Most cycle paths run on the pavement, often filled with potholes, driveways and bus stops. Many streets suffer from what I call ‘Kings Parade symptom’: so filled with gormless wanderers that I’m beginning to believe somewhere in Cambridge is doing two-for-one lobotomies.

But are these “danger cyclists”, people without lights, patience or common sense are not the only ones who will be caught out by this. One-way roads in particular are a difficult point. Personally I believe that all roads in Cambridge should be two-way for cyclists. I’ll certainly keep going the wrong way (frankly I’m not actually sure which the right one is), pulling over to let cars pass.

Worse than experienced cyclists bending the rules, these measures will affect inexperienced and even first time cyclists. Every year we have an influx of people picking up bikes who barely know which end is which, flummoxed enough by sleeping policeman let alone awake ones in disguise. Stopping them using pavements and pedestrian crossings is not just mean spirited but dangerous.

Cars can do a lot more harm to cyclists than bikes to pedestrians, and when an unlucky soul wobbles out in front of a crossroads at the wrong time, it doesn’t really matter whose fault it was in the face of broken bones or much, much worse.

So get lights, wear a helmet, stop for reds and be prepared to dodge the camera touting zombies in the centre. But as long as it continues to be safe, I don’t plan on changing the way I cycle.
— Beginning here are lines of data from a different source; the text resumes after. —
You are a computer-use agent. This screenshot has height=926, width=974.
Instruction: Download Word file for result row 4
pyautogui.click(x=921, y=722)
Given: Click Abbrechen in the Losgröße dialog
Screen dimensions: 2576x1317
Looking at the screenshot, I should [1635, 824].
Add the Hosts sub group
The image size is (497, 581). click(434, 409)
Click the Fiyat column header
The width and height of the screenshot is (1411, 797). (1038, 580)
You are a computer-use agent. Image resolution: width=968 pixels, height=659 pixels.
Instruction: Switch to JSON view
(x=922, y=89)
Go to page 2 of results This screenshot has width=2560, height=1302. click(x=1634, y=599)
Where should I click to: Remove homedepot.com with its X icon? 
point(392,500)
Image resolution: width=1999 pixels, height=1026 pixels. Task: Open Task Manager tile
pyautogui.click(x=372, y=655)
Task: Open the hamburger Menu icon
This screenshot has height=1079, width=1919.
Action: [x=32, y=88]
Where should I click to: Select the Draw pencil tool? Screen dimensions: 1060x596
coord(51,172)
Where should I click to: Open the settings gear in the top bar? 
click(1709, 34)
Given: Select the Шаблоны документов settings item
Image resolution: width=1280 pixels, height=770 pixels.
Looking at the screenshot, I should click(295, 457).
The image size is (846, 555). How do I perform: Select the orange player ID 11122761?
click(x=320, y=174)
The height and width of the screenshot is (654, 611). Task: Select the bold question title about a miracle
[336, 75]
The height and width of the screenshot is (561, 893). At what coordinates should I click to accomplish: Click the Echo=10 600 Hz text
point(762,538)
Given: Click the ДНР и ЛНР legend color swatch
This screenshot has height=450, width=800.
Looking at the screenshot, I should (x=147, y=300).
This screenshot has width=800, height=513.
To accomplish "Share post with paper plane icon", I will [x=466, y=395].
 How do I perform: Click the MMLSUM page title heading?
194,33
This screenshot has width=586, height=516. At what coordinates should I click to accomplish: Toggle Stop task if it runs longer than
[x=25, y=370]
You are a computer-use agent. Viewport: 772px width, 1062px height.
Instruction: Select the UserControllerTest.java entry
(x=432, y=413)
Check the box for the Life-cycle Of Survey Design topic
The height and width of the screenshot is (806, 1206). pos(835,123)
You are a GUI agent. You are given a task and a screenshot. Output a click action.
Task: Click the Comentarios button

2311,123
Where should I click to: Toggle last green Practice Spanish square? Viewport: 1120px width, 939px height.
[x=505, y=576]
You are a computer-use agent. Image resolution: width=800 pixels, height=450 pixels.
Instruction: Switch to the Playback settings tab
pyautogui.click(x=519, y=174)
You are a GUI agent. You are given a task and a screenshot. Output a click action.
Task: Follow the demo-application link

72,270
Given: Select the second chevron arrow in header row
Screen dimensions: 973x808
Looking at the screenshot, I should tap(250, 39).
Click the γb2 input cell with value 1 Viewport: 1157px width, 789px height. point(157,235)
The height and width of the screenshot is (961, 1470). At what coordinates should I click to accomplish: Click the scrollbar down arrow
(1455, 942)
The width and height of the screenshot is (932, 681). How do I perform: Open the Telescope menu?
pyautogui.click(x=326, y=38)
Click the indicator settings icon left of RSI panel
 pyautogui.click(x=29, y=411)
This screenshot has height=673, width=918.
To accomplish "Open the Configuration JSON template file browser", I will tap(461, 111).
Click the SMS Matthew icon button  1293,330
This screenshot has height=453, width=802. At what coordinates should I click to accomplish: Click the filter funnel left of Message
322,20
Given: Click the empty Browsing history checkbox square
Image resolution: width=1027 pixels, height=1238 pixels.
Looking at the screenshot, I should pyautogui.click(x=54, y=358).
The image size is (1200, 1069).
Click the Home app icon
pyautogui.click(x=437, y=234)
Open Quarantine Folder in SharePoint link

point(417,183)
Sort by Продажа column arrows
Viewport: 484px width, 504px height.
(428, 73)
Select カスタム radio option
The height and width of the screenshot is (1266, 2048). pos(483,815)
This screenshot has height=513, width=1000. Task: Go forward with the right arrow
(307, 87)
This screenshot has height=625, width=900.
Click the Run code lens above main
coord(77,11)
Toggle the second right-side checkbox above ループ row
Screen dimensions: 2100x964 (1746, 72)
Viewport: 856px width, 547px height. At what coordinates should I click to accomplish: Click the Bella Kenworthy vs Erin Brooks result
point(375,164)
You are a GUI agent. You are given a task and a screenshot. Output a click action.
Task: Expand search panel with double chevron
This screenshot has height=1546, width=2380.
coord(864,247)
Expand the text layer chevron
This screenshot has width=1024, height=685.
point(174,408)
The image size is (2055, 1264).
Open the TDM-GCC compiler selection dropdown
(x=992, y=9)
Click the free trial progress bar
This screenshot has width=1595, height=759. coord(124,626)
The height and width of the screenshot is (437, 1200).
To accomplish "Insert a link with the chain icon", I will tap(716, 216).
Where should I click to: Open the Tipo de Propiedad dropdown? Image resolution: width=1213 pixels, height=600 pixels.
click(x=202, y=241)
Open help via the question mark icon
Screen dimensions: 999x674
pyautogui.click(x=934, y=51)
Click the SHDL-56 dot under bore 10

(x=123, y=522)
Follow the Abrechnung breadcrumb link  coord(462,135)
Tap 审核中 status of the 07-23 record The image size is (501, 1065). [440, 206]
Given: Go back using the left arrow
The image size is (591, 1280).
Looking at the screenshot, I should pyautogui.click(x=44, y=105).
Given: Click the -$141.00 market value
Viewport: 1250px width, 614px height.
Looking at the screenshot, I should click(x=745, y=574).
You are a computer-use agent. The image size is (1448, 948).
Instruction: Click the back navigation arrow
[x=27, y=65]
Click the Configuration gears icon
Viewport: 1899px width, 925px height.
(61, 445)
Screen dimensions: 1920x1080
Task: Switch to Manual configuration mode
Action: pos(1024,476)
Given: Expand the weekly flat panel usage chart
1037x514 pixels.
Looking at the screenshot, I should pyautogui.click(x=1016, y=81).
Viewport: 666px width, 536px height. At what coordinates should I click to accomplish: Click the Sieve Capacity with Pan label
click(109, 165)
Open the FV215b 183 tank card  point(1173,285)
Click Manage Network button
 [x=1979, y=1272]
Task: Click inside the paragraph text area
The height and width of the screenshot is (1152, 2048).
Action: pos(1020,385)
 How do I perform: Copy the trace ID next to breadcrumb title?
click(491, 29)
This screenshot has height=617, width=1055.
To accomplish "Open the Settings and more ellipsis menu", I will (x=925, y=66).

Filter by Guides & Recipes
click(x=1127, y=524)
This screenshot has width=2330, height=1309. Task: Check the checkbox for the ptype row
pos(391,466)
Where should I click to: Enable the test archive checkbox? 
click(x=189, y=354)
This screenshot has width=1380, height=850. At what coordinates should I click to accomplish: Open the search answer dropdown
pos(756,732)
A big brother of cycle safety is in danger of causing tension between road users, and fails to address the impossible problem of renegade wandering pedestrians, taking the metaphorical training wheels from new cyclists before it’s safe to do so.

Next time you go the wrong way down Sidney Street, nip onto the pavement to avoid a Korean tour group or turn left where it says right, as long as you are sensible you have my blessing (as much as that’s worth). But if they do catch you, please don’t tell them I said this.

Zephyr Penoyre is a second year Physicist at Trinity Hall.